On-line portfolio selection

Abstract

On-line portfolio selection, aiming to sequentially determine optimal allocations across a set of assets, is a fundamental research problem in computational finance. This thesis investigates this problem by conducting a comprehensive survey and presenting a family of new strategies using machine learning techniques. The major contributions of this thesis are summarized as follows.

First of all, a new strategy named "CORrelation-driven Nonparametric learning" (CORN) is presented to overcome the limitation of existing pattern matching based strategies which adopt Euclidean distance to measure similarity of two patterns.

Second, unlike most existing approaches based on the trend-following principle, we develop new strategies by applying online learning techniques to exploit ”mean reversion", an important phenomenon in financial markets. In particular, two strategies are presented, that is, “Passive Aggressive Mean Reversion" (PAMR), which is based on the first order passive aggressive online learning method, and ”Confidence Weighted Mean Reversion" (CWMR), which is based on the second order confidence-weighted online learning method.

While the above mean reversion strategies (PAMR and CWMR) are shown to achieve good empirical performance on many real data sets, they implicitly make a single-period mean reversion assumption, which does not always hold, leading to poor performance on some real data sets. To overcome the limitation, we assume multiple-period mean reversion, or so-called “Moving Average Reversion" (MAR), and present a new on-line portfolio selection strategy named ”On-Line Moving Average Reversion'' (OLMAR), which exploits MAR by applying on-line learning techniques. Empirically, OLMAR is able to overcome the drawbacks of the existing mean reversion algorithms by achieving significantly better results, especially on the datasets where the existing mean reversion algorithms fail.

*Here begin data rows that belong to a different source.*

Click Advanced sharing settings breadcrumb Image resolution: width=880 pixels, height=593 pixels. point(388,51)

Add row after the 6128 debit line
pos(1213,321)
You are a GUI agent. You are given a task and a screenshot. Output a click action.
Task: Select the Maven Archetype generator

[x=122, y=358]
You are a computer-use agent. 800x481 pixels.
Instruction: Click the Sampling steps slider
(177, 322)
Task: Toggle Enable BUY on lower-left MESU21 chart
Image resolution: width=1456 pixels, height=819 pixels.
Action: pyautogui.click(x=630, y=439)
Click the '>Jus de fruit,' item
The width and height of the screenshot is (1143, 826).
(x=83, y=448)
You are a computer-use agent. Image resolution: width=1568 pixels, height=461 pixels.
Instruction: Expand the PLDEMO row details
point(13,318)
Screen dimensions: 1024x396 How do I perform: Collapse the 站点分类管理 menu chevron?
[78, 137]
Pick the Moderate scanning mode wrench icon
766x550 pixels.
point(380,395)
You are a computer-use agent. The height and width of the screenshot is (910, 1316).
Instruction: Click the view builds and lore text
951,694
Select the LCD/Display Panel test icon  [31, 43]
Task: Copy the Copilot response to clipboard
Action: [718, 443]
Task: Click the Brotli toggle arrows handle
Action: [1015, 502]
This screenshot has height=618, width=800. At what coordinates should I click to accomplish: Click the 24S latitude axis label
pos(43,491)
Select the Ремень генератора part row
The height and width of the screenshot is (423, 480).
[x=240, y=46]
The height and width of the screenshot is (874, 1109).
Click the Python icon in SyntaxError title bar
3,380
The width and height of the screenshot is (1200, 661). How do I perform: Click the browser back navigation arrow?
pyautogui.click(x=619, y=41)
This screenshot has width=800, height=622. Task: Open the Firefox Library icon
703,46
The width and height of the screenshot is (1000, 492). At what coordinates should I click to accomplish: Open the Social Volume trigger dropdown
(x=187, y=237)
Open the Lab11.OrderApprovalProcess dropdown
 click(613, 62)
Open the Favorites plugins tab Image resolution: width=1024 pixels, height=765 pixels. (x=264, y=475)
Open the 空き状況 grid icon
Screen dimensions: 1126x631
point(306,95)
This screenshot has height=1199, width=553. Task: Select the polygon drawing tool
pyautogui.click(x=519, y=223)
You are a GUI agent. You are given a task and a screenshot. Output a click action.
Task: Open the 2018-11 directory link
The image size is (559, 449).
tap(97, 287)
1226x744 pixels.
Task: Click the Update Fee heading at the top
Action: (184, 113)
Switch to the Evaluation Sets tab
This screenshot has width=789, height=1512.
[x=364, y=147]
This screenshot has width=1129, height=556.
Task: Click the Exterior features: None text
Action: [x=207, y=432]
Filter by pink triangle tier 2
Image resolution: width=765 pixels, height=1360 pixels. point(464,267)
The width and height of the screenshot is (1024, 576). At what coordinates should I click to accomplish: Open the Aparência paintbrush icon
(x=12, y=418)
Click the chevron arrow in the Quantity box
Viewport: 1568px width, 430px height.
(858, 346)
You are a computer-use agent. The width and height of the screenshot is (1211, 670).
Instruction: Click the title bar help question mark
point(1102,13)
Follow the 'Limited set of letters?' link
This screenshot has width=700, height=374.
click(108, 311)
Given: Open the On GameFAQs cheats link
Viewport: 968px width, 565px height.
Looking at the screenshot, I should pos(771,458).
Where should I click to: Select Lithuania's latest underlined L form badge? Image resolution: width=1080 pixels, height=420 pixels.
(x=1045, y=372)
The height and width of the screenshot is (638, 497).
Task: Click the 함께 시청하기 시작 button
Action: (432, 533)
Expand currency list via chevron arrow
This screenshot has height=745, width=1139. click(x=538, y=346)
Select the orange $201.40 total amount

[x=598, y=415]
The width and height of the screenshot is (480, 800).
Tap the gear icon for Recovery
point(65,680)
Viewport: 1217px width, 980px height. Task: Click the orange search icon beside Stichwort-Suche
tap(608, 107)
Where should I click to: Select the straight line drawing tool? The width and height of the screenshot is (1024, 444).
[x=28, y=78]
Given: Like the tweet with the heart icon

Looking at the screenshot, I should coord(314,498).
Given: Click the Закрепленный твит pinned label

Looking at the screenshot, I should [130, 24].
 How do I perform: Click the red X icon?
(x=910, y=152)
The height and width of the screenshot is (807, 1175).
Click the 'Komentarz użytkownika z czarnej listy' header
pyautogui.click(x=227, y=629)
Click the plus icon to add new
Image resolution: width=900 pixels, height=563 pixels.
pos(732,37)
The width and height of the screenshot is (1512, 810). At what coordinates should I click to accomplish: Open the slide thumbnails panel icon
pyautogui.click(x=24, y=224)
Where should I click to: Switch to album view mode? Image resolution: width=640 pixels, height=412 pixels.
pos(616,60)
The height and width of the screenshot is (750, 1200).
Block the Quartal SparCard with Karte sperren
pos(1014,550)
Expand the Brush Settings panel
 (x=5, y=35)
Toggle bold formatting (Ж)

Finally, we conduct an extensive set of empirical studies for evaluating the performance of the proposed algorithms in comparison to the state-of-the-art algorithms. Our empirical results showed that (i) the proposed algorithms generally outperform the state of the art in terms of the cumulative return and risk-adjusted return; and (ii) the proposed algorithms are highly efficient and scalable for large-scale on-line portfolio selection in real-world applications.